One of my favorite sources of encouragement during this journey has been Connect, which is basically Facebook/Instagram for Weight Watchers users. I’m constantly inspired by people who have lost hundreds of pounds and who are continually fighting binge eating, emotional issues, and other major hurdles to achieve their goals.
From reading countless posts on Connect, I’ve learned one important thing: changing your body means nothing if you don’t change your mind.
You’d be amazed at how many people post on Connect about how they still struggle to go out in a swimsuit or feel confident dating even after having lost hundreds of pounds and achieved their goals. Hitting a number on the scale did nothing to change how they thought of themselves.
The night before I started Weight Watchers, I literally had a nervous breakdown, with sobbing and the works. Brandon had no idea I’d even signed up for WW, so through tears and near-hyperventilating, I explained to him what I’d decided to do and why I was upset. I told him I was upset not because of how I looked then or much work I had ahead of me, but because I didn’t know if I could do it. I’d never considered myself a master of self-control, and I was terrified I wouldn’t be able to stick to eating healthy and following the plan.
Fast-forward two months, and I’ve proved myself wrong. I’ve weathered the occasional splurge or bad decision, but every time I’ve gotten up, dusted myself off, and gotten back on the wagon. I’ve lost weight almost every week since January, and yet…sometimes I don’t feel so different from that girl who sat next to Brandon and sobbed her eyes out two months ago.
I believed that when I lost 10 pounds, I’d have made it, you know? I’d feel like I’d conquered my fear of failure. I thought the same thing about 15 pounds, and the same thing about 20 pounds. I thought I’d feel that way when my pants got looser, when my shirts fit better, and when I could go out for dinner and feel great about my decisions.
What I’m learning the hard way is that goals don’t change your mindset; you do.
Every time I hit one of these milestones, I didn’t feel any different. Numbers on a scale or looser pants did nothing to magically change how I thought of myself. Have you ever woke up on your birthday and actually felt a year older? You convince yourself you’re old, and you’re old; you think you’re young, and you are. In the same way, I quickly realized that the only way I was going to come out of this weight loss journey with a better mindset and a better opinion of myself was to actively pursue both.
Since I came to this realization, I’ve worked hard to be intentional about recognizing my achievements, big and little.
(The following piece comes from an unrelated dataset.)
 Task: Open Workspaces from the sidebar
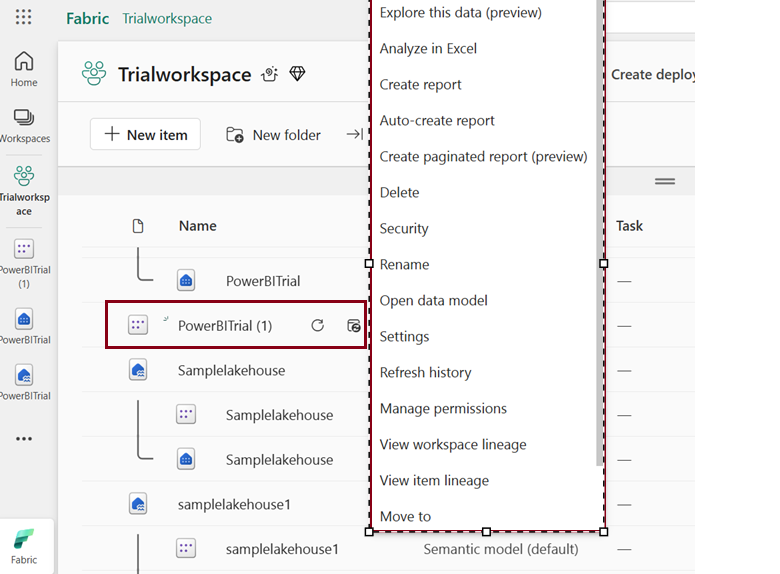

I spend a few extra moments looking in the mirror each morning, admiring the fact my arms are a little thinner and my face is less round. I force myself to stop downplaying my achievements – 20 pounds doesn’t fall off overnight. I give myself a little kudos every time I skip the french fries, make it to the gym, or drink an extra glass of water.
I’m learning, as slow a process as it is, to change my thinking when it comes to my weight and my health. I’m not just making goals, I’m achieving them. And that’s worth acknowledging. Twenty down, a lot more to go…but I’m not waiting until I hit a magic number to feel like I’ve made it.